Dr. Niki Schultz is Associate Attending in the Computational Oncology Service of the Department of Epidemiology and Biostatistics and Affiliate Member of the Human Oncology and Pathogenesis Program at Memorial Sloan Kettering Cancer Center (MSKCC). As head of the Knowledge Systems Group in the Marie-Josée and Henry R. Kravis Center for Molecular Oncology, he leads development of the cBioPortal for Cancer Genomics, a web-based resource for analysis of complex cancer genomics data, and of OncoKB, a precision oncology knowledge base. His research focuses on identifying the genomic alterations that underlie cancer, their mechanisms of action, and novel therapeutic approaches. Dr. Schultz has made significant contributions to several projects of TCGA and AACR Project GENIE, and he is an investigator in the Stand Up to Cancer Prostate Cancer Dream Team. He has a particular interest in enabling discoveries by developing novel computational methods and databases that help bridge the divide between computer scientists on one side and clinicians and researchers on the other.


Dr.
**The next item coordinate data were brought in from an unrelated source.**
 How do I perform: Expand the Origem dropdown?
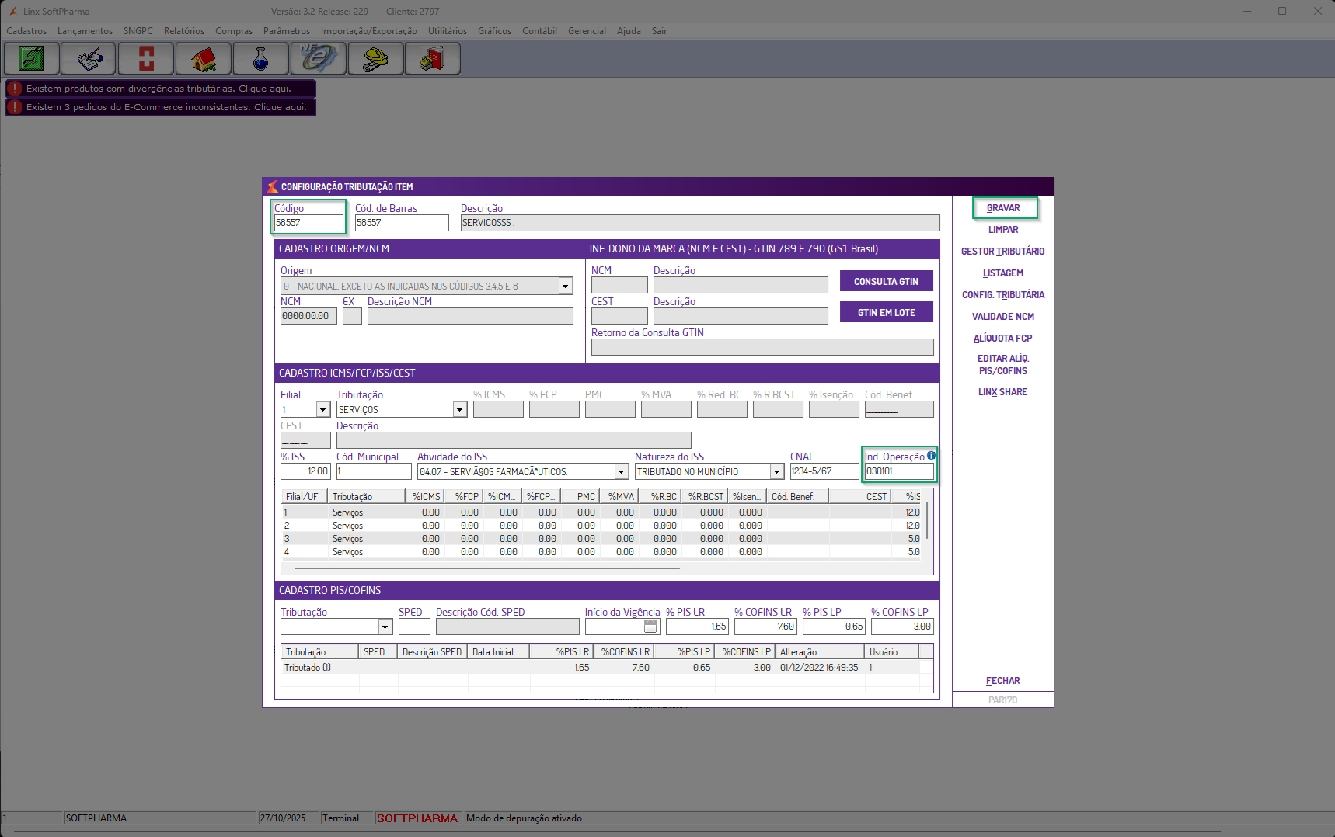tap(566, 287)
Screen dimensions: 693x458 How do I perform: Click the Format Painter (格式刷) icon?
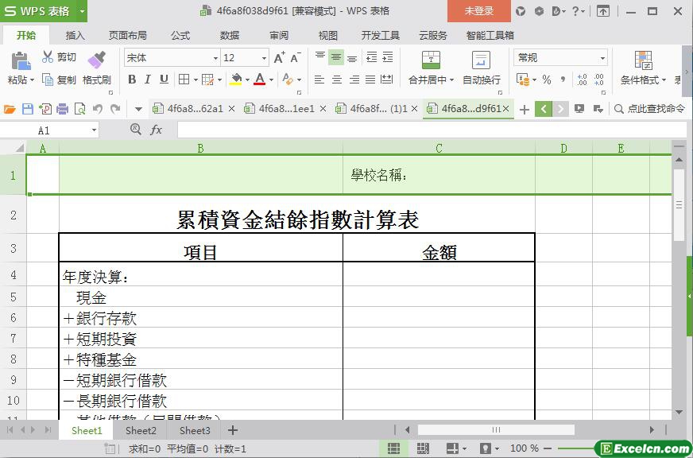click(x=97, y=60)

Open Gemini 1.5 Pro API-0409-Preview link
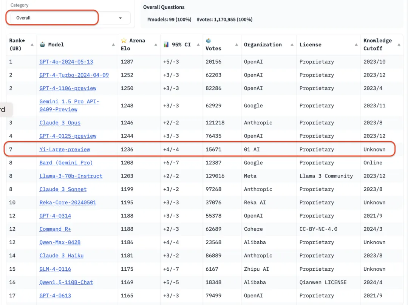pyautogui.click(x=69, y=106)
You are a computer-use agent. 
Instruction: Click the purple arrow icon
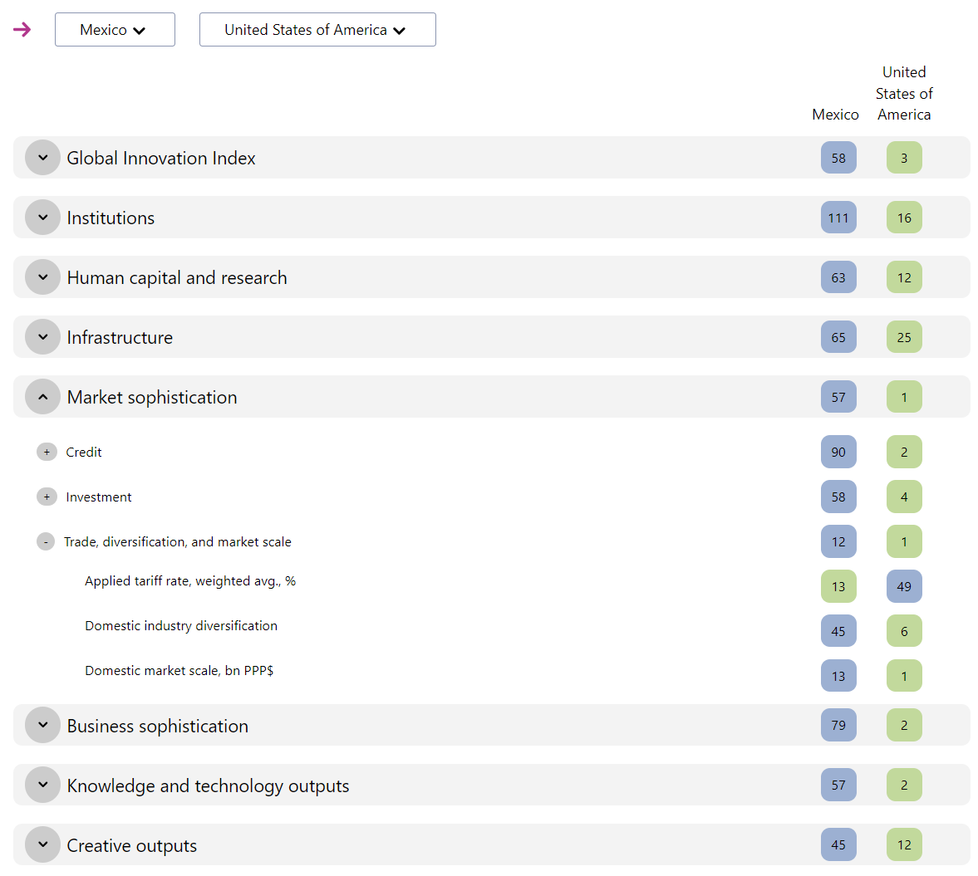pyautogui.click(x=22, y=30)
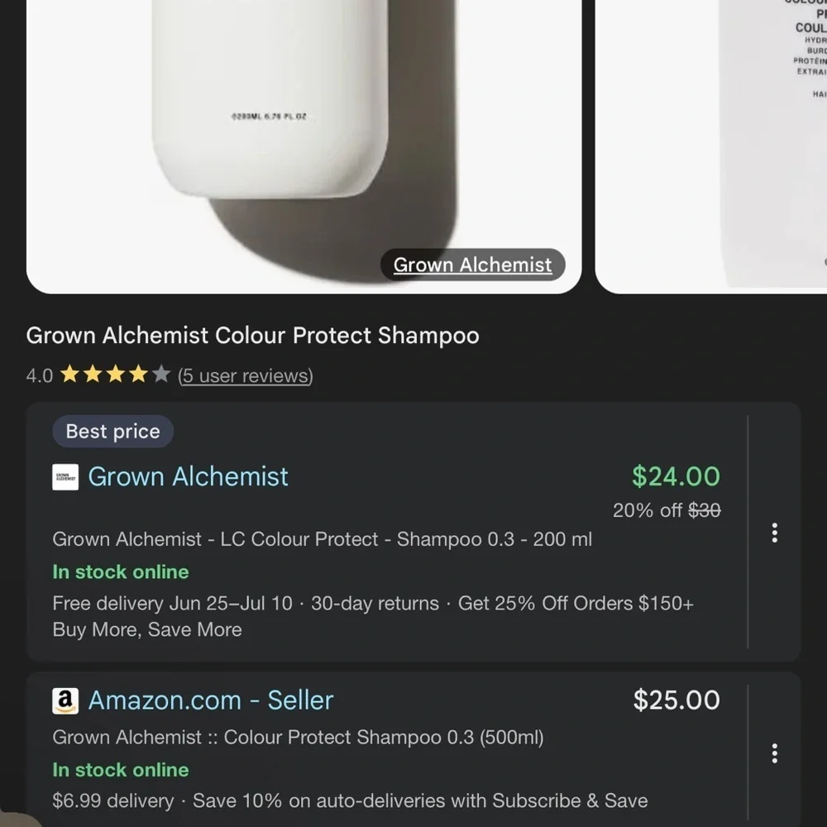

Vésteinn Thorsson is a Senior Research Scientist at the Institute for Systems Biology. His research encompasses cancer genomics and immuno-oncology, and he has extensive experience working with data analysis and data coordination in collaborative cancer genomics projects. As part of The Cancer Genome Atlas (TCGA) Research Network, Dr. Thorsson contributed substantially to published studies on gastrointestinal tumors, including serving as both Data and Analysis Coordinator and playing a key role in determining gastric molecular subtypes. Dr. Thorsson also served as Co-Chair of a working group that recently completed a comprehensive analysis of all TCGA gastrointestinal tumor samples and of a working group dedicated to characterizing immune response in the more than 10,000 TCGA tumor samples. In addition, he serves as a project lead for the CRI iAtlas project (, an interactive web resource for immuno-oncology research.